A proposed study by two School of Dentistry researchers has received a $127,000, two-year grant to study hesitancy and willingness to provide HPV vaccinations among dental providers.

Cyndee Stull, DHSc, MDH, RDH, program director and director of the Division of Dental Hygiene, and Priscilla Flynn, DrPH, MPH, associate professor of dental hygiene, will use the grant funds provided by Merck to administer a survey of dental providers who practice in states that allow them to provide vaccines. The survey will examine dental providers’ experience with and hesitancy toward providing the vaccine, as well as their knowledge and attitude of the particular vaccine, in the hopes of mitigating barriers to its administration.

Cyndee Stull, RDH, MDH, DHSc
Cyndee Stull, RDH, MDH, DHSc

Stull and Flynn hope the research will help identify the reasons behind a troubling lack in HPV vaccination rates as HPV-related oropharyngeal cancer, the number one cancer associated with HPV, continues to rise. ‘Dental providers have the potential to influence patients’ vaccination decisions, particularly for oral health-related conditions,” Stull explained. “However, the literature shows that dental providers are hesitant to discuss HPV and advocate for the vaccine. Understanding the source of this hesitancy can direct future efforts to build dental providers’ confidence and willingness to discuss HPV and recommend the vaccine.”

Stull and Flynn are not new to this kind of research. Stull began studying the role of dental providers in HPV prevention in 2017, recently publishing a study with Elise Sarvas, DDS, MSD, MPH, on parents of adolescents and their perception of dental providers’ role in HPV prevention in the Journal of the American Dental Association. Merck, who manufactures the HPV vaccine, contacted Stull following that publication in an effort to support her research.

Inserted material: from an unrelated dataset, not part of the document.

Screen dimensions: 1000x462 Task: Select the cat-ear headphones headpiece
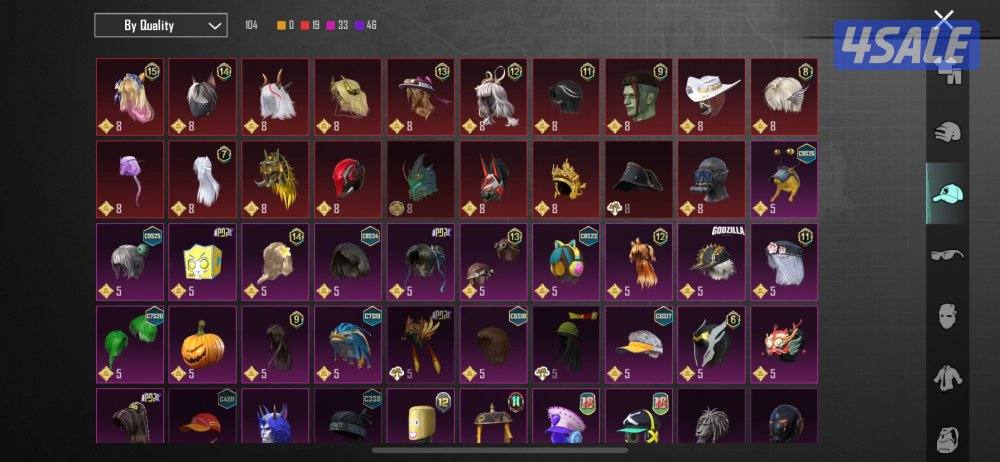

Flynn, who is the principal investigator on this research, shared Stull’s enthusiasm for and experience with vaccination and oral health research. Having previously engaged in women’s health research at Mayo Clinic, including on cervical cancer and HPV vaccination, Flynn was excited to continue this work with Stull by putting together a grant proposal.

“This is an opportunity to learn more about the potential to prevent cancers in the dental setting,” Flynn explained. “A cultural shift is also needed to accept vaccine administration by dental providers, and I think this is the biggest hurdle.”

Flynn and Stull recognize that dental providers may not see vaccine administration as part of their role, and that they may have concerns about their ability to provide vaccines. “Change is hard,” Flynn remarked.

However, they recognize the immense value oral health providers can have in cancer prevention through the use of this vaccination, and see this moment, where COVID-19 vaccination efforts have increased the visibility of oral health providers as vaccinators, as the right time to move forward.

Stull cited a “shift in the perception of dentistry and medicine toward the role of dental providers in vaccination” needed to further vaccine access for the general public. “I think we are on the cusp of moving toward expanded roles for dental providers,” she continued.

Priscilla Flynn, DrPH, MPH
Priscilla Flynn, DrPH, MPH

The HPV vaccine, which has a role in preventing oral cancer, is an excellent fit for this research. “The current HPV vaccine requires two doses administered six months apart. This aligns beautifully with six-month dental visits,” Flynn explained. “Adding the vaccine to periodic dental visits is a perfect fit.”

By studying dental providers who have the capacity to provide the vaccine, Stull hopes to “identify specific reasons for hesitancy so we can develop interventions.” This will lead to improved oral health outcomes through the HPV vaccine, but also open the door to further vaccine administration by dental professionals as well.

“Dentists and particularly dental hygienists and dental therapists can improve access to other vaccines, by providing them at routine dental visits,” Stull explained.

While the research is in its early stages, Flynn and Stull are both excited for what the future holds. Flynn reflected that “it’s always good news to have your research ideas validated by receiving funding.” Stull noted that she is “excited and itching to get started.”

“I think we’re at the beginning of a cultural shift,” said Flynn. “That is what I find exciting.”